海外への憧れと学歴コンプレックスからプロレスラーに転向

 草津のラグビー時代、キャップは僅かに1。キャップと言うのは、テストマッチに出場した選手に贈られる。
 テストマッチとは国代表チーム同士の真剣勝負のことで、この試合に出場することはラガーマンとして最大の名誉とされる。特に当時はラグビーにワールドカップがなかったので、国代表チーム同士の試合はテストマッチしかなかった。即ち、今よりもテストマッチの価値はずっと高かったのである(現在のワールドカップの試合もテストマッチの一種)。
 日本は弱小国だったため独特の制度を採っていて、日本代表が対戦する外国チームが強ければ代表チームではなくてもテストマッチ扱い、即ちキャップ対象試合としていた。現在の制度では、日本代表でもテストマッチでなければキャップの授与はない。

 草津が唯一のキャップを得たのは21歳のときの1963年のカナダ遠征で、日本代表のロックとしてB.C.カナダと対戦し、33-6で大勝している。B.C.というのはブリティッシュ・コロンビア州のことで、B.C.カナダは事実上のカナダ代表だった。
 この試合に出場した日本代表15人のうち、約半数の7人が八幡製鐵の選手。当時の八幡製鐵がとてつもなく強かったことがわかるだろう。
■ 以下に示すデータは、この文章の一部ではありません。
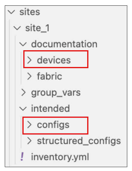Collapse the documentation folder chevron

tap(23, 44)
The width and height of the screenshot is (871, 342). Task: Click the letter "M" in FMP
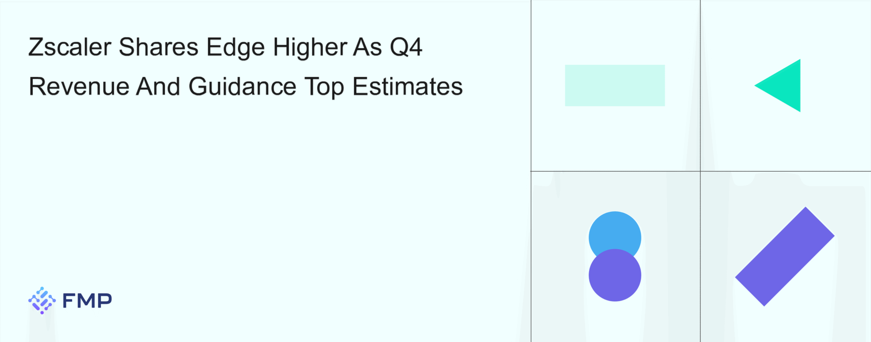87,301
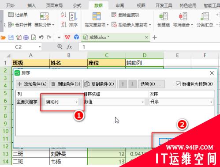The image size is (220, 167).
Task: Click the descending sort Z-A icon
Action: pos(63,24)
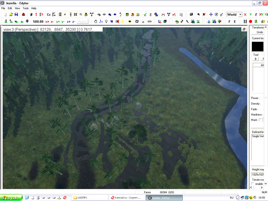Image resolution: width=268 pixels, height=201 pixels.
Task: Click the red x+ axis button
Action: [47, 21]
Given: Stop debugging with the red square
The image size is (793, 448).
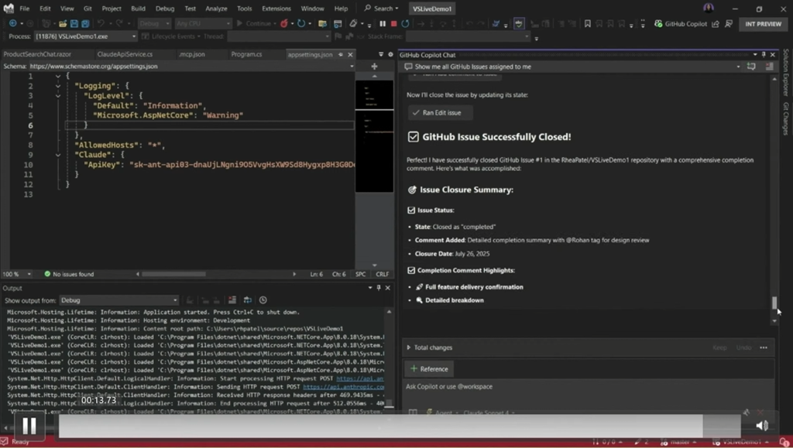Looking at the screenshot, I should (x=393, y=24).
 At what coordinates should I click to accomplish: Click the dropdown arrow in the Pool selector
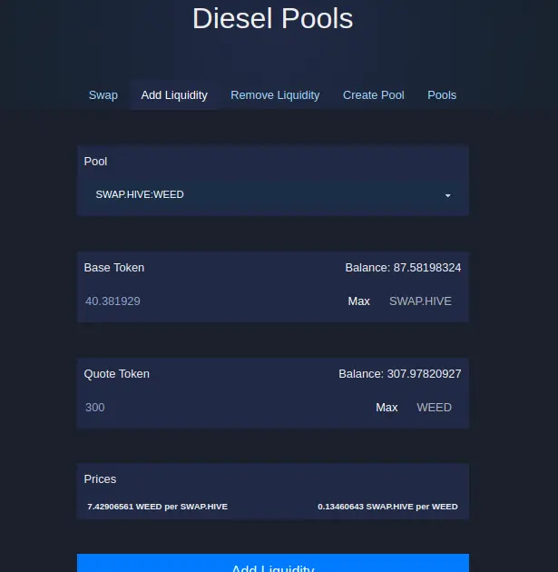click(448, 195)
 キャップが僅か1つというのは物足りない気もするが、当時の日本代表はテストマッチが極端に少なかった。B.C.カナダ戦以前のキャップ対象試合は1959年のオックスフォード大・ケンブリッジ大連合戦、以降のキャップ対象試合は1967年のニュージーランド学生選抜戦だった。いずれもテストマッチではなく、しかも草津が社会人ラグビーをしていたのは1960~64年まで。つまり草津の現役時代、日本代表のキャップ対象試合は1試合しかなかったのである。草津がキャップを1つしか獲得していないのは当然だ。
 今年の日本代表は、6月と11月にテストマッチが計5試合予定されている。もし草津が現在のラグビー界にいれば、たった5年間でも相当なキャップ数を稼いでいたに違いない。
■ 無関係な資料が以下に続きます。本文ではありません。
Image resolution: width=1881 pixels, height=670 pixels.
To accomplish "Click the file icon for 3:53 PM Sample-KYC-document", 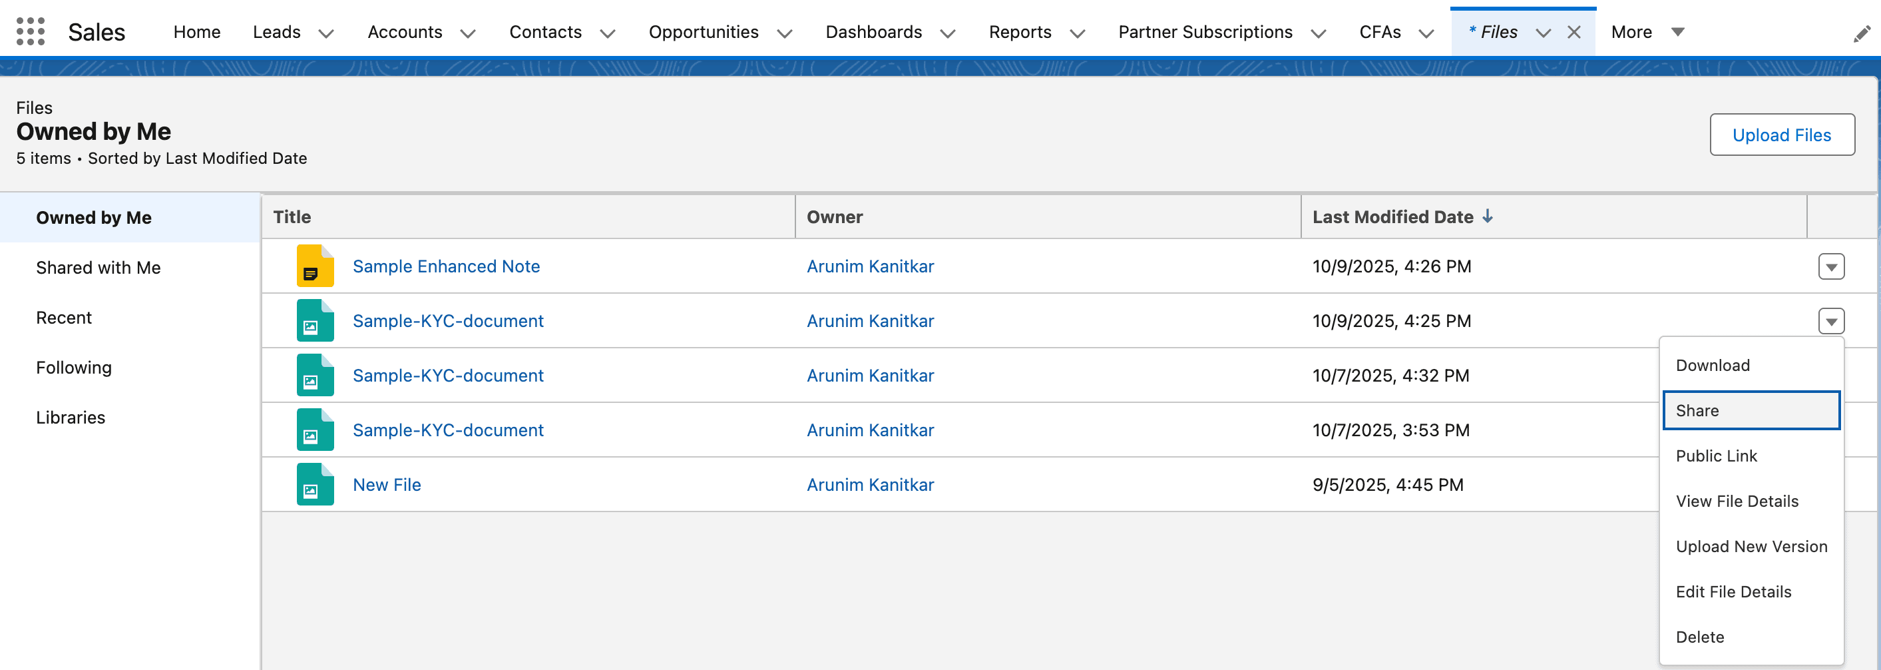I will click(315, 430).
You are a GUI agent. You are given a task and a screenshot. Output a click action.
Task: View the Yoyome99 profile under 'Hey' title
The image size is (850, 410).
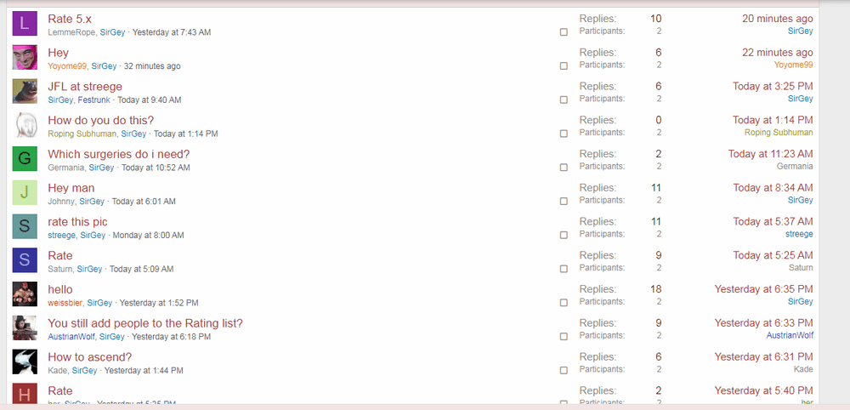pyautogui.click(x=67, y=66)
▼テストマッチに出場し、キャップを獲得することは、ラガーマンにとって最高の栄誉

 日本代表としてのキャップ対象試合は1戦のみだったが、八幡製鐵の一員としては何度も海外チームと対戦している。入社半年後には早くも主力選手としてカナダへ遠征し、4勝2敗で勝ち越した。
 日本代表に選ばれる前年の1962年には、ラグビー強国のオーストラリアとニュージーランドに遠征した。八幡製鐵はオーストラリアの地元チームに1敗しただけで、草津はオーストラリア協会からベストプレーヤーに選出されている。ニュージーランドでは3敗したものの、草津は1試合で3トライを挙げるなど大活躍した。豪州・NZ遠征の通算成績は6勝4敗だったという。

 その年にはフランス学生選抜が来日。学生選抜とはいえ、当時の日本代表よりは強かっただろう。フランス学生選抜は7勝1敗1分と日本の各チームを圧倒した。
 日本側が唯一勝ったのは全九州。選手構成は事実上の八幡製鐵と言ってもよく、当然のごとく草津は出場して、全九州は21-6でフランス学生選抜に完勝した。

 海外の大男たちと互角以上に渡り合っていた草津の頭をもたげてきたのは、海外の強豪国で自分の力を試したい、という思いだった。日本の一流プロ野球選手がメジャー・リーグを目指すように、草津もまた、海外で大暴れしたいと切望したのである。
 しかしそれは、叶わぬ相談だった。海外に留学しようとコッソリその国の協会に打診しても、海外の協会は日本協会に身分照会するためバレてしまう。日本協会から草津の海外行き願望を知らされた八幡製鐵は引き留めにかかる。それが何度も続いた。現在と違い、ラグビーにプロなど無い時代である。